Summary
In this live-recorded Season 4 premiere of The Blueprint Tour, captured at the IIBEC Metro New York Chapter’s Building Smarter with AI conference, hosts Kenneth Shultz and Carter Huddleston sit down with Jonathan Ehrlich, CEO of T2D2, to unpack one of the biggest questions in the industry: Can AI truly replace engineering judgment?
Jonathan shares how T2D2 leverages computer vision, drone-based reality capture, and AI-powered reporting to automate building enclosure inspections, while also explaining why AI in AEC is fundamentally different from ChatGPT-style text generation.
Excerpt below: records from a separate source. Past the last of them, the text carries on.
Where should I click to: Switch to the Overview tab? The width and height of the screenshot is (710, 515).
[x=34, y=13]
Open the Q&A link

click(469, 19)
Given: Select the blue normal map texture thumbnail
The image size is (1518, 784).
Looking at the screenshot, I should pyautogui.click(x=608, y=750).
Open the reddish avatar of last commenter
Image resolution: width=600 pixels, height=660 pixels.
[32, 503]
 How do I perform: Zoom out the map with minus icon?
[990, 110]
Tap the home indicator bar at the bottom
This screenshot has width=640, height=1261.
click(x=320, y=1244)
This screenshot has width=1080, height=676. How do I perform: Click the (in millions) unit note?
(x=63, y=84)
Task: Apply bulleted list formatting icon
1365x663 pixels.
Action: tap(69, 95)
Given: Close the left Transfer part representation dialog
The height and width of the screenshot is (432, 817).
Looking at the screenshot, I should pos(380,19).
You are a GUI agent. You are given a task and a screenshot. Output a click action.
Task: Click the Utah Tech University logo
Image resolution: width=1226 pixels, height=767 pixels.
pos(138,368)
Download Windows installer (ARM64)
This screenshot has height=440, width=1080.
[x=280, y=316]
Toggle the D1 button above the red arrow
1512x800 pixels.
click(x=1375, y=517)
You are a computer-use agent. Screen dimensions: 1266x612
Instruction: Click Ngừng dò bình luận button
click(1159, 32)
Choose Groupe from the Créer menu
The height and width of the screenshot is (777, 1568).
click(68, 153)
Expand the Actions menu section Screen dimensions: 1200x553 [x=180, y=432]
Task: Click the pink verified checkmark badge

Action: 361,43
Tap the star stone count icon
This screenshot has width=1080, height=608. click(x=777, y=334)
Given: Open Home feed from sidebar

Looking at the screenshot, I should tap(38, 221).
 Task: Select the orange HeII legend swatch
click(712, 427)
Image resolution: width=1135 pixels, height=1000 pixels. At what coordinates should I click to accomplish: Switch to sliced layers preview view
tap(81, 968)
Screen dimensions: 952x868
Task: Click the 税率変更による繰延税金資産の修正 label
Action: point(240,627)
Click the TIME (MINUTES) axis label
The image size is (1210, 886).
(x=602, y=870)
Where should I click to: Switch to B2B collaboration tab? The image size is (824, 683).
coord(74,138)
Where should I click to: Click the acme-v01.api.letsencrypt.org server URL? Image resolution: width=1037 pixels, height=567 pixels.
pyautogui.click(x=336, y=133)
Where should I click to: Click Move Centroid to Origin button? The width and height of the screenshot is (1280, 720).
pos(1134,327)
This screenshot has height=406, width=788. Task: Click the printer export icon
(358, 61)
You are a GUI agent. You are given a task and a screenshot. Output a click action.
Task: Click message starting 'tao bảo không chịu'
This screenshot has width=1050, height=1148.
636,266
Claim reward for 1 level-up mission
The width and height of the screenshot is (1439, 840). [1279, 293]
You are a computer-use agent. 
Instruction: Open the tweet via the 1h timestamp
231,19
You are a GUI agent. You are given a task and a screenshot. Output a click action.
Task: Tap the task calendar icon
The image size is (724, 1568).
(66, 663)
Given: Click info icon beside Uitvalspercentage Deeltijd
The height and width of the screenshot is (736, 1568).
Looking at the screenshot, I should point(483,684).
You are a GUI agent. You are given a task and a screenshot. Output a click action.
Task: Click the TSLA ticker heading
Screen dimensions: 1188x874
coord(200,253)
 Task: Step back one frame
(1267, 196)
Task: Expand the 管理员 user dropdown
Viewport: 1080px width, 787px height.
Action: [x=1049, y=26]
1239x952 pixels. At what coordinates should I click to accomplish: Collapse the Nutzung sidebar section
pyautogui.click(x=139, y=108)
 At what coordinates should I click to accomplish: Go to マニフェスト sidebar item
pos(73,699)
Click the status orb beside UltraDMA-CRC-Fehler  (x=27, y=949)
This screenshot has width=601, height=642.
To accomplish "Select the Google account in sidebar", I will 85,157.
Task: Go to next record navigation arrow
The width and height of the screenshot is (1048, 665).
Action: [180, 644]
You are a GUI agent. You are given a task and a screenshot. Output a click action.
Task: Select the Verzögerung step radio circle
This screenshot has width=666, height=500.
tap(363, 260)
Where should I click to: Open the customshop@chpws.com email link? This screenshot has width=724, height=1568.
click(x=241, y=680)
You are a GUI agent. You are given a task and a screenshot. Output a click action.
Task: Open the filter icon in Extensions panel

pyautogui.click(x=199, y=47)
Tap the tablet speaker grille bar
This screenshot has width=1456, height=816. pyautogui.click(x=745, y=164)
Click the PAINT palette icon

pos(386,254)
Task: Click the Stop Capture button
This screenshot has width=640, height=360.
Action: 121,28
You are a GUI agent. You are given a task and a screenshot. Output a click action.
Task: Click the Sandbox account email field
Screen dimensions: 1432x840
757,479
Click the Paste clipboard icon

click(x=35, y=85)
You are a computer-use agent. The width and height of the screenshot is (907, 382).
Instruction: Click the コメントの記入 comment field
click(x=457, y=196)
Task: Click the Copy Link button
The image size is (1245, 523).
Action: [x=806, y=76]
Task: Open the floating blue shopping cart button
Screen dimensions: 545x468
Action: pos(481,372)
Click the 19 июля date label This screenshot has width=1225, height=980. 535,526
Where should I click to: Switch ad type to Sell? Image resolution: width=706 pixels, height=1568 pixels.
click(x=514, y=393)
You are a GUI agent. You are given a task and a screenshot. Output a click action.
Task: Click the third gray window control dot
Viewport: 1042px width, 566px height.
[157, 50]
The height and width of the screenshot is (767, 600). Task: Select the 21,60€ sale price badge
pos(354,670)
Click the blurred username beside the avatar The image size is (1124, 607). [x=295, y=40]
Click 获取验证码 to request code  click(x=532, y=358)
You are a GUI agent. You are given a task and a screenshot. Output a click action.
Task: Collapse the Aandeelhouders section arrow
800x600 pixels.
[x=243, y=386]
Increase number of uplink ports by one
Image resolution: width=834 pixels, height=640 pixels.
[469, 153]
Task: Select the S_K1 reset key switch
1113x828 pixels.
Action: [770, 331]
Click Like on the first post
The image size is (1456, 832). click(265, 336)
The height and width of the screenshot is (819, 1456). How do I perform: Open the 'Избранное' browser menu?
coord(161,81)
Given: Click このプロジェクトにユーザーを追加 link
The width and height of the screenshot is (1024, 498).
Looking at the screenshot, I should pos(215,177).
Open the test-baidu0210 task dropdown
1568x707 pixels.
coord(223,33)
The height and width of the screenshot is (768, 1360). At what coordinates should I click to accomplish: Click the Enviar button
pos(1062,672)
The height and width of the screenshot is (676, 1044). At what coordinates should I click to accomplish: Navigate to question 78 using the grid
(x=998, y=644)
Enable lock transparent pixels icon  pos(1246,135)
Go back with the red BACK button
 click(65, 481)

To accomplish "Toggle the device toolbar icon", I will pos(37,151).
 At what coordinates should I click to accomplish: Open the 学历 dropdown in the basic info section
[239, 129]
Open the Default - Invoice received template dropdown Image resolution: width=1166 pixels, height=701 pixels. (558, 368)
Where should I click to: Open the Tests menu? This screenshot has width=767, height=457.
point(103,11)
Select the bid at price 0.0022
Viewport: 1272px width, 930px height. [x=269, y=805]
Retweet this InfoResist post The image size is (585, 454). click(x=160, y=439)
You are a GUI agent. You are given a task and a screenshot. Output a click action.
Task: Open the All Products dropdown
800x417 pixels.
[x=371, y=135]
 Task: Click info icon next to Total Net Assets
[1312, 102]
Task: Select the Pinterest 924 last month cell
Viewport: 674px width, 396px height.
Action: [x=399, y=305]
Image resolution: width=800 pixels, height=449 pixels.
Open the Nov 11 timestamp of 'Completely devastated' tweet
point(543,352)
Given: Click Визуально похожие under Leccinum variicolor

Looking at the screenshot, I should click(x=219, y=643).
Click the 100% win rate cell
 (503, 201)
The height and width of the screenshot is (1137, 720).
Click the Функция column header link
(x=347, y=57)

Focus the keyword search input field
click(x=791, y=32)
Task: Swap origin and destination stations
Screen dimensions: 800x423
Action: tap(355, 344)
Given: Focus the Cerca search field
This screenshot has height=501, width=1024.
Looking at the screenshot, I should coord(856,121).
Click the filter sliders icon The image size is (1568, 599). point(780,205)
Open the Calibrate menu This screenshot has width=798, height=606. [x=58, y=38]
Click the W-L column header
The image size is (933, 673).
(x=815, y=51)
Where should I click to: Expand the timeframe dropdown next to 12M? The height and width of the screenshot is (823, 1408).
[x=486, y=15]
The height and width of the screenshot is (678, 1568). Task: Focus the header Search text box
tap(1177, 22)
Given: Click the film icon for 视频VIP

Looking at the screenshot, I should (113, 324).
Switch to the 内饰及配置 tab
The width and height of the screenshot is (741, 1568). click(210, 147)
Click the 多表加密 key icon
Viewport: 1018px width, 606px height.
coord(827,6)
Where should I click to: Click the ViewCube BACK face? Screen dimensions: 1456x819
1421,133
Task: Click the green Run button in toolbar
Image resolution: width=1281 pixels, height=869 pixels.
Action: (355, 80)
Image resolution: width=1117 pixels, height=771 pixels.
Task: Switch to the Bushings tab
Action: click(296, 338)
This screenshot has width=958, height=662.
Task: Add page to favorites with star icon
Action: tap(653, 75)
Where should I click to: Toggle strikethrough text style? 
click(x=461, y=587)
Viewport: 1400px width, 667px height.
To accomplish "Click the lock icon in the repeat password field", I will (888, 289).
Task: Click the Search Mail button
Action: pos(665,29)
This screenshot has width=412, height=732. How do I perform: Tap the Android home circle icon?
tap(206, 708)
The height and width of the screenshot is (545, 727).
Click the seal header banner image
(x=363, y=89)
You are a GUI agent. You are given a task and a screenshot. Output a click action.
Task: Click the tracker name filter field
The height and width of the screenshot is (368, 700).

The conversation dives deep into image classification, instance segmentation, bounding boxes vs. crack-level detection, and the reality of training niche datasets in engineering environments.
Together, they explore the “engineer in the loop” model, why AI reviewing drawings isn’t quite there yet, the difference between hype and practical deployment, and how predictive maintenance, from vibration sensors to drone autonomy, fits into the real-world workflow of architects and engineers.
They also examine edge devices, NVIDIA platforms, 2D vs. 3D analysis, LiDAR, photogrammetry, and why data capture strategy may matter more than the model itself.
Technical, candid, and grounded in field experience, this episode separates AI ambition from engineering reality.
“It’s going to get you to 70, 80, maybe 90%, but you’re always going to have to fill in the extra 10-20%.”
Keywords
AI in construction, AEC technology, computer vision, building enclosure inspection, engineering automation, predictive maintenance, drone inspections, T2D2, Jonathan Ehrlich, Kenneth Shultz, Carter Huddleston, PermitZIP, IIBEC Metro New York, NVIDIA AI, edge computing, reality capture, LiDAR, photogrammetry, machine learning in engineering, AI reviewing drawings, engineer in the loop
Takeaways
AI in AEC functions best as a copilot, not a replacement for engineering judgment.
Image detection in niche engineering applications is far more complex than general object recognition.
Training high-quality datasets is one of the biggest bottlenecks in industry-specific AI.
AI-powered reporting can reach 70–90% completion, but engineers still close the gap.
Predictive maintenance requires structured data, not just sensors and optimism.
Reality capture strategy (drones, LiDAR, imagery) directly impacts AI effectiveness.
Edge AI plays a larger role in autonomous navigation than in inspection analysis, today.
“One request I see all the time is: ‘I’d like AI to review my drawings.’ It’s not really there yet.”
Chapters
Welcome from IIBEC: Building Smarter with AI
Meet Jonathan Ehrlich and the Origin of T2D2
Computer Vision in Building Enclosure Inspections
Bounding Boxes vs. Instance Segmentation
Engineer in the Loop: Why AI Needs Oversight
AI Reviewing Drawings, Where It Stands Today
Predictive Maintenance and Sensor Data Reality
Edge Devices, NVIDIA, and AI Deployment
2D vs. 3D Analysis: Point Clouds, LiDAR, and Drones
Data Capture Strategy and Workflow Integration
Final Thoughts: AI as Copilot, Not Replacement
“It’s not just finding cracks, it’s tracing them precisely enough to quantify them.”